まん防を継続すべきかどうかという問題~正解があると問題と正解がない問題が混在している問題例

新型コロナウイルスの感染者数は、ピークをこえたようではあるが、依然として高い水準で推移している。今回の第6波は感染者数の減少のペースは、増加時に比べて緩いように見え、まだまだ予断を許さないと考えている。
 
さて、そんな中、政府分科会で分科会委員の大竹文雄・阪大特任教授は、まん防継続に反対の意見を述べたという意見が出た、というニュースがあった。
このニュースを受けて、Twitterなどを見ているといろいろな意見が飛び交っている。
ビジネスパーソンほど、この大竹教授の意見に賛同を示している人が多いような印象だが、私の意見は反対である。
なぜなら、まん防などの行動制限をやめてしまうと、感染者数が再び増加に転じ、医療崩壊を起こしてしまうと考えるからである。
 
私のコロナ政策に関する意見のスタンスは、医療崩壊を起こすか起こさないかという基準で考えている。
医療崩壊を起こさないということであれば、徐々にコロナもインフルエンザや普通の風邪と同様の扱いとして、政策的にもそれにあわせていけばいいと思うが、現時点でさまざまな制限を解除してしまうのは早計だと考えている。
 
私はそのように考えているのだが、Twitter上で議論していると、それでも若者にこれ以上我慢させるのはよくないということで、まん防などの制限は解除すべきであるという意見が散見された。
また、まん防などの制限を解除しても、医療崩壊が起きない方策を考えることは可能ではないかという意見もあった。
 
ここで、この問題を整理してみたいと思うのだが、意見は以下の3つに集約できるかと思う。
 
A.まん防などの制限をすべて解除すると、医療崩壊が起きる、だから制限は解除すべきでない
B.まん防などの制限をすべて解除すると、医療崩壊が起きる、それでも制限は解除すべきである
C.まん防などの制限をすべて解除しても、医療崩壊は起きない、だから制限は解除すべきである
 
※理論上はもう1つあって、「D.まん防などの制限をすべて解除しても、医療崩壊は起きない、だけど制限は解除すべきでない」というのもあり得るが、ここでは除外する。
 
さて、この問題、構造的には2つに分かれていて、1つめは「まん防などの制限を解除すると、医療崩壊が起きるかどうか」、もう1つは「それを受けて制限を解除すべきかどうか」。
この問題、 ちきりん氏の「自分の意見で生きていこう」を受けて、昨日のブログに書いた、正解がある問題と正解がない問題が混在している問題だと思っている。

 

chikaran.hatenablog.com

1つめの「まん防などの制限を解除すると、医療崩壊が起きるかどうか」は正解のある問題だと私は考えている。

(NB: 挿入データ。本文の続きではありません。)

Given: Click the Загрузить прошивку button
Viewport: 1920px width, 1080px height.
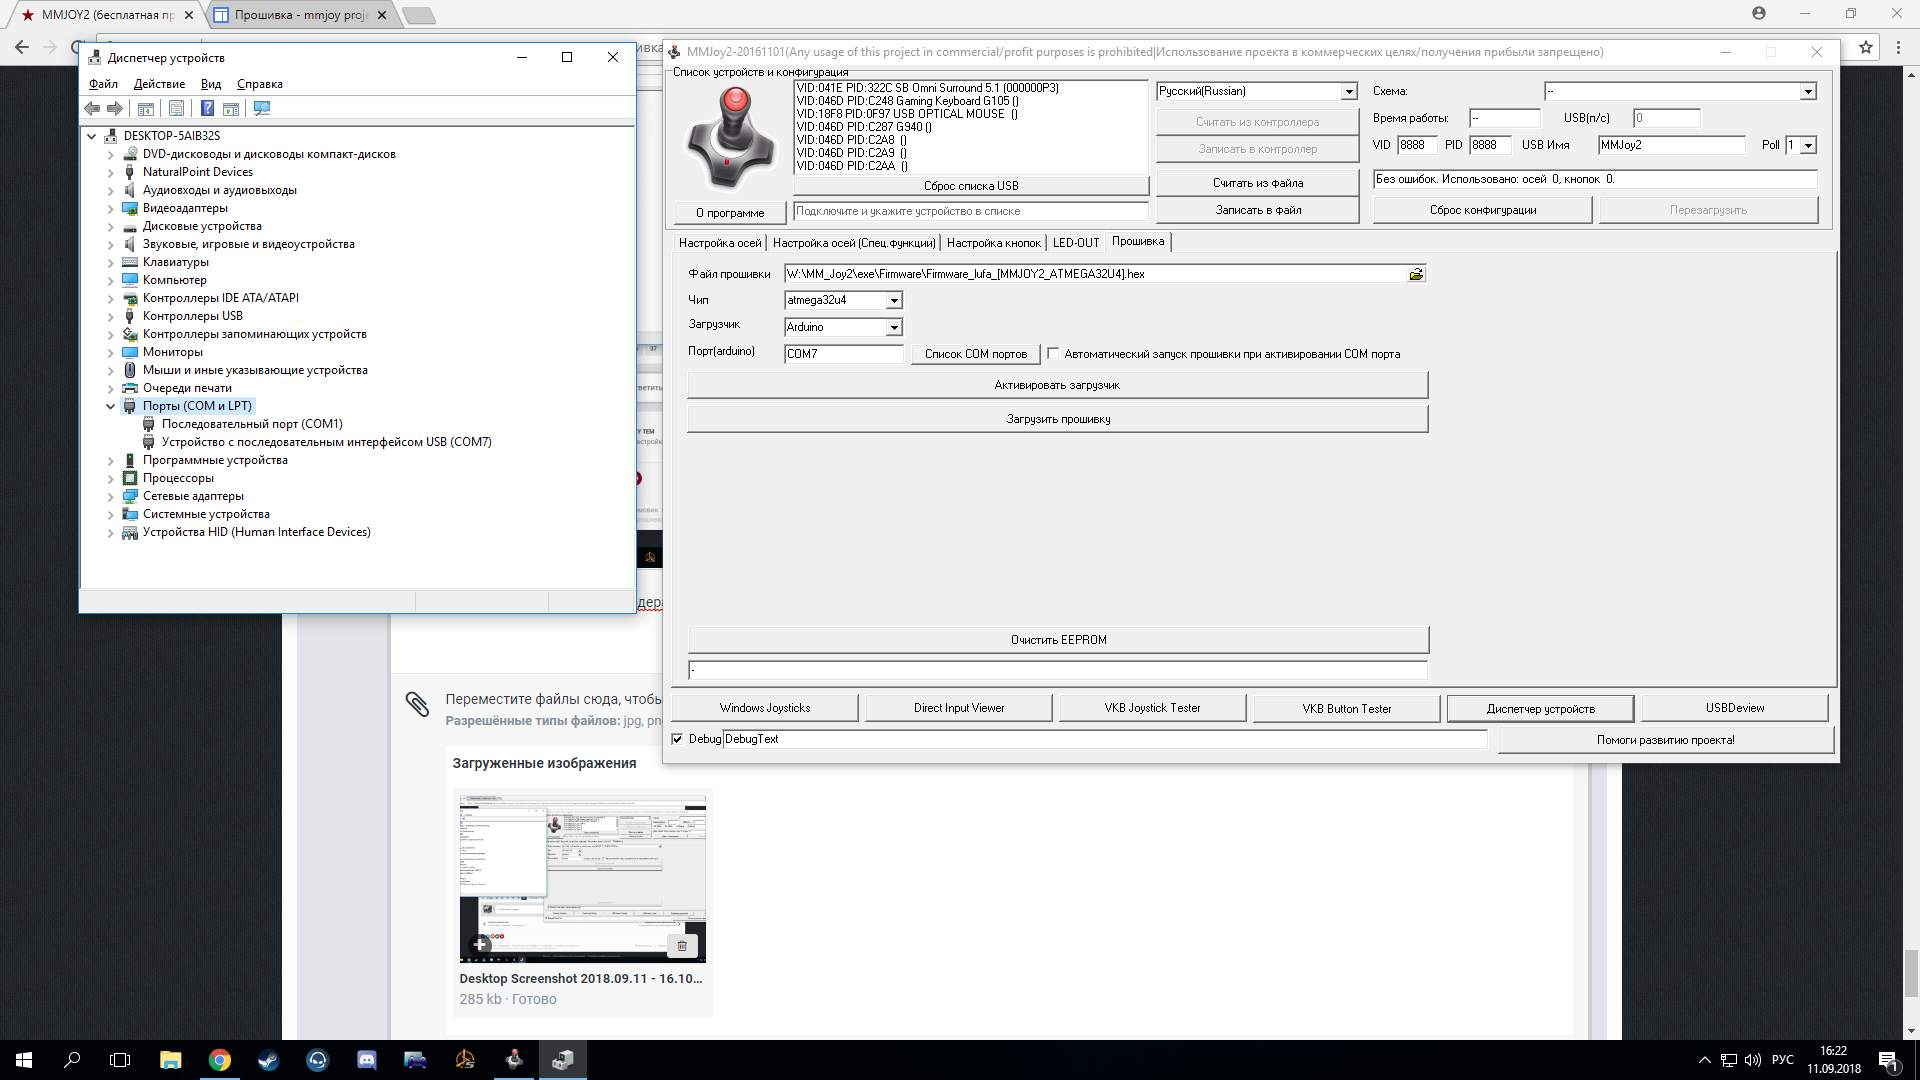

この問いに対する答えを知っているのは、感染症の専門家で、ある程度の範囲内で予想できると思う。そして、私がウォッチしている専門家の中で、現段階(2022年2月)での状況下で行動制限を解除しても大丈夫と言っている人がいないことから、この問いに対する答えは、「制限を解除すると医療崩壊は起きる」であると認識している。
よって、C(とD)の選択肢は削除される。
ちなみに、上述の大竹教授は経済学者であり、この問いに対する答えを持っている人ではない。もちろん、だからといって分科会に参加する意味がないと言っているわけでなく、それを受けて何に税金を投入すべきかについては意見や選択肢を挙げてもらえればいいとは思う。ただ、感染者の推移や重症化の確率云々に関しての知見が求められているわけではない。
 
それに対して、2つめの問題は答えのない問題で、それぞれの価値観で意見が分かれうるとは思う。
医療崩壊が起きたとしても、それでもこれ以上若者に我慢をさせるべきではないという意見はあってもいいと思う。ただ、医療崩壊が起きてしまえば、早晩若者も再度我慢を強いられることになるだろうと考えているので、私はこの意見には与さない。
 
もちろん、1つめの問題も、専門家がそう言うからと言って本当にそうなのか、と疑い目で見て、制限を解除しても医療崩壊が起きないような方策を考えることを否定はしない。ただ、私はそこまで考える知識も情報もないので、専門家の知見が正しいとして考えることにしている。
 
ということで、まん防継続に関して、いろいろな意見が飛び交っているが、整理してみるのに、正解のある問題と正解のない問題というフレームが役にたった、という話でした。